Sphingosine kinase 1/S1P pathway involvement in the GDNF-induced GAP43 transcription.

机构信息

Department of Oral Disease Research, National Center for Geriatrics and Gerontology, Obu, Japan.

出版信息

J Cell Biochem. 2011 Nov;112(11):3449-58. doi: 10.1002/jcb.23275.

DOI:10.1002/jcb.23275
PMID:21769916
Abstract

Glial cell line-derived neurotrophic factor (GDNF) is important for the development and maintenance of dopamine neurons (Lin et al. [1993] Science 260: 1130-1132). GDNF is neuroprotective in animal models of Parkinson disease, where dopamine neurons show selective degeneration. We previously reported GDNF-induced SPHK1 gene expression in a neuroblastoma cell line, TGW (Murakami et al. [2007] J Neurochem 102: 1585-1594). In the present study, we focused on the regulatory mechanism of GAP43 (GDNF-induced neuronal phenotype) transcription to further elucidate physiological roles of GDNF-induced SPHK1 expression and activity. Stable wild-type (SPHK1-WT) but not dominant-negative SPHK1 (SPHK1-DN) overexpression increased both control- and GDNF-induced GAP43 expression.
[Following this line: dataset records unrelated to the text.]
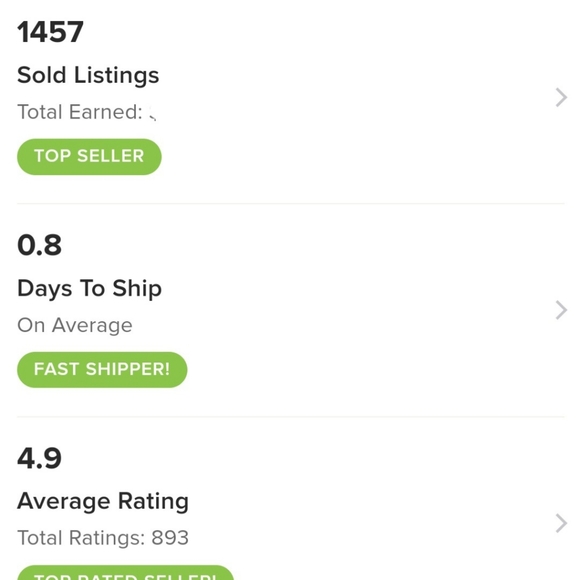Select the 4.9 rating value
This screenshot has width=580, height=580.
tap(39, 458)
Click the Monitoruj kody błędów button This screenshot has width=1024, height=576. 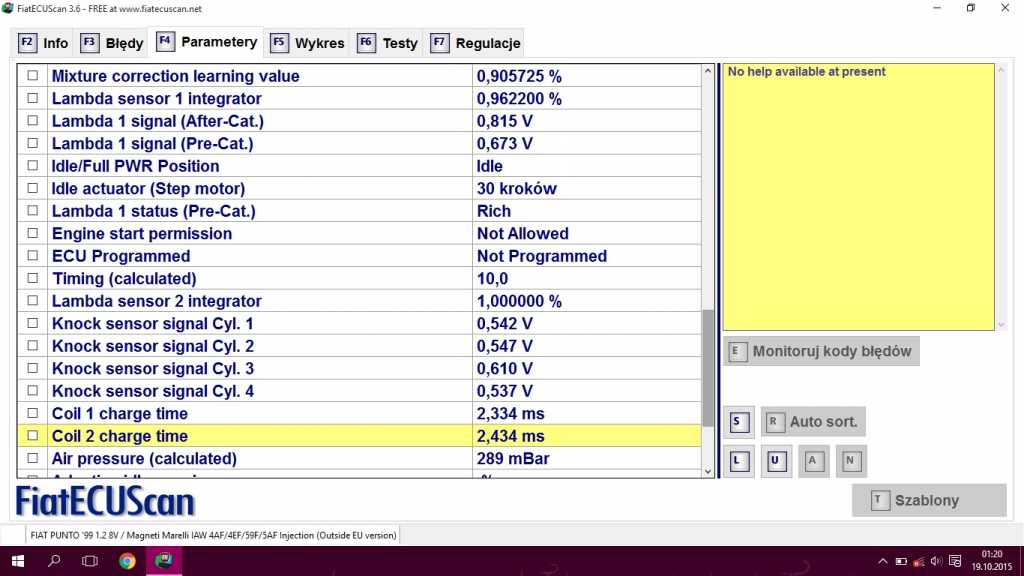coord(821,351)
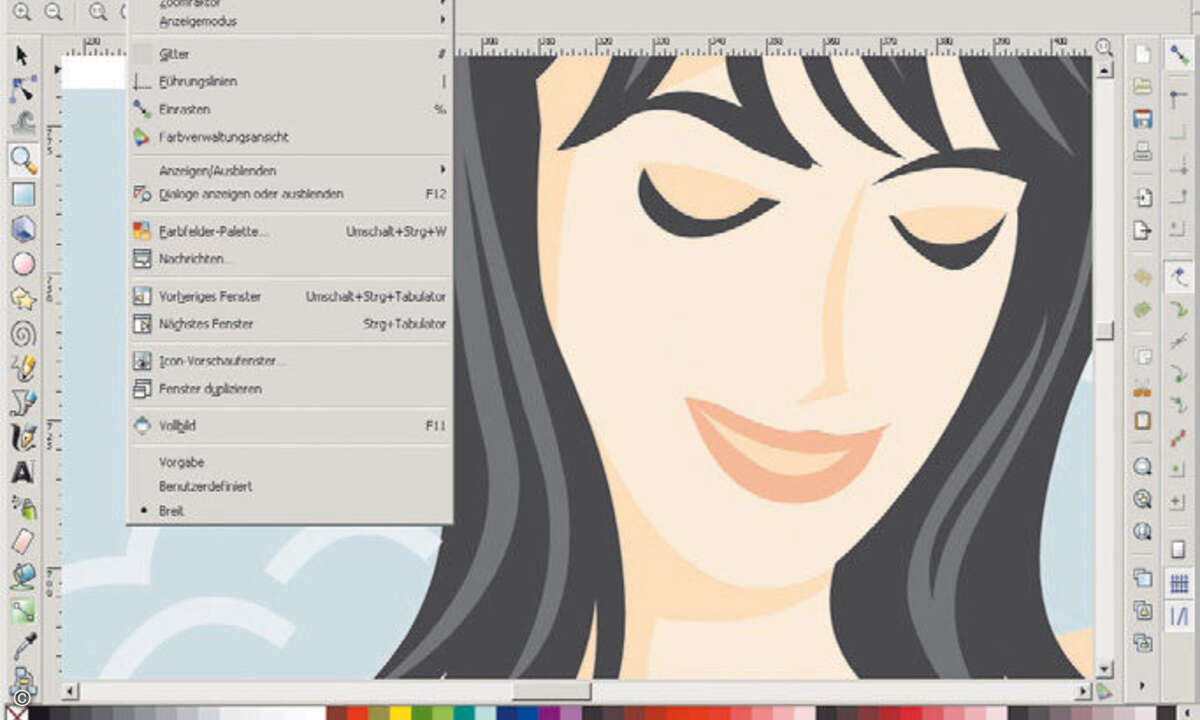Select the Vorgabe layout option
This screenshot has height=720, width=1200.
(x=181, y=462)
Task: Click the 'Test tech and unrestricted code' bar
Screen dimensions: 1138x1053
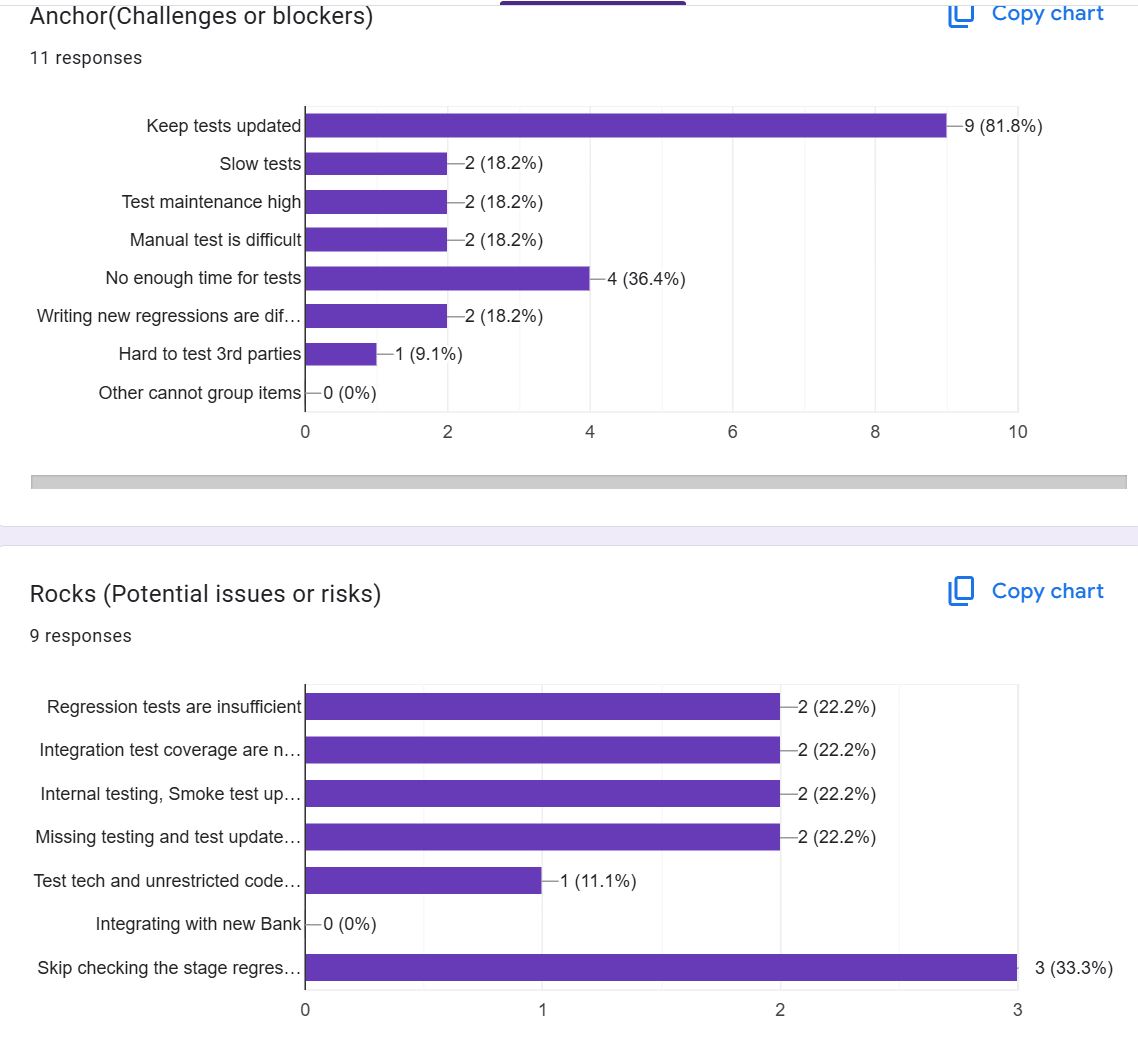Action: [423, 881]

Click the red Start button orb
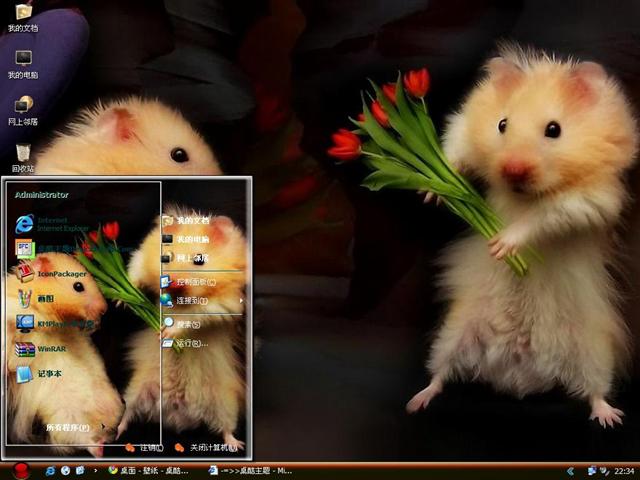[19, 469]
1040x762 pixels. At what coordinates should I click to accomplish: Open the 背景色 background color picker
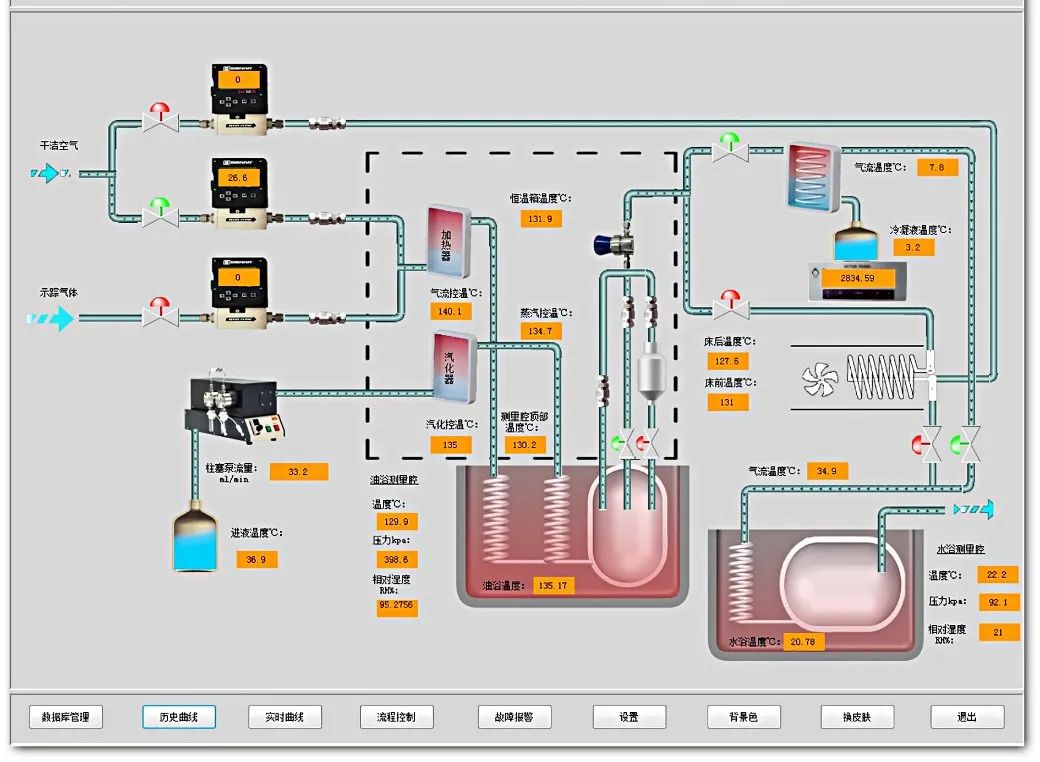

SPHK1-WT cells showed enhanced GDNF-induced sphingosine 1-phosphate (S1P) secretion compared with mock- and SPHK1-DN cells. Exogenous S1P also increased GAP43 expression. In TGW cells, PD98059, a MEK inhibitor, but not SB203580 (a p38 MAPK inhibitor) and LY294002 (a PI3K inhibitor) inhibited GDNF-induced GAP43 expression, suggesting the MEK/ERK pathway has a major role in GDNF-induced GAP43 transcription. A G-protein-coupled receptor inhibitor, pertussis toxin, and S1P(1) and S1P(3) receptor antagonists (VPC23019 and CAY10444) also inhibited ERK activation. Moreover, both S1P1 and S1P3 were serine-phosphorylated by GDNF, suggesting their activated states. C/EBPβ transcription factor was induced by GDNF, and DNA pull-down and chromatin immunoprecipitation assays revealed the C/EBP binding site between -131 bp and -98  bp from the first exon of GAP43. Taken together, our results showed that in TGW cells, GDNF increased SPHK1 transcription, leading to the production and secretion of S1P. Through MEK/ERK pathway, S1P stimulates GAP43 transcription with increased binding of C/EBPβ to the 5'-promoter.

摘要

胶质细胞源性神经营养因子 (GDNF) 对于多巴胺神经元的发育和维持非常重要(Lin 等人,[1993] Science 260:1130-1132)。GDNF 在帕金森病的动物模型中具有神经保护作用,其中多巴胺神经元表现出选择性退化。我们之前报道过 GDNF 在神经母细胞瘤细胞系 TGW 中诱导 SPHK1 基因表达(Murakami 等人,[2007] J Neurochem 102:1585-1594)。在本研究中,我们专注于 GAP43(GDNF 诱导的神经元表型)转录的调节机制,以进一步阐明 GDNF 诱导的 SPHK1 表达和活性的生理作用。稳定的野生型 SPHK1(SPHK1-WT)而非显性失活的 SPHK1(SPHK1-DN)过表达均增加了对照和 GDNF 诱导的 GAP43 表达。与 mock 和 SPHK1-DN 细胞相比,SPHK1-WT 细胞显示出增强的 GDNF 诱导的神经鞘氨醇 1-磷酸(S1P)分泌。外源性 S1P 也增加了 GAP43 的表达。在 TGW 细胞中,PD98059(一种 MEK 抑制剂),而不是 SB203580(一种 p38 MAPK 抑制剂)和 LY294002(一种 PI3K 抑制剂)抑制了 GDNF 诱导的 GAP43 表达,表明 MEK/ERK 通路在 GDNF 诱导的 GAP43 转录中起主要作用。G 蛋白偶联受体抑制剂百日咳毒素以及 S1P(1)和 S1P(3)受体拮抗剂(VPC23019 和 CAY10444)也抑制了 ERK 激活。此外,GDNF 还使 S1P1 和 S1P3 发生丝氨酸磷酸化,表明它们处于激活状态。C/EBPβ 转录因子被 GDNF 诱导,DNA 下拉和染色质免疫沉淀测定显示 GAP43 第一外显子上 -131 bp 至 -98 bp 之间存在 C/EBP 结合位点。综上所述,我们的结果表明,在 TGW 细胞中,GDNF 增加了 SPHK1 的转录,导致 S1P 的产生和分泌。通过 MEK/ERK 通路,S1P 刺激 GAP43 转录,C/EBPβ 与 5'-启动子的结合增加。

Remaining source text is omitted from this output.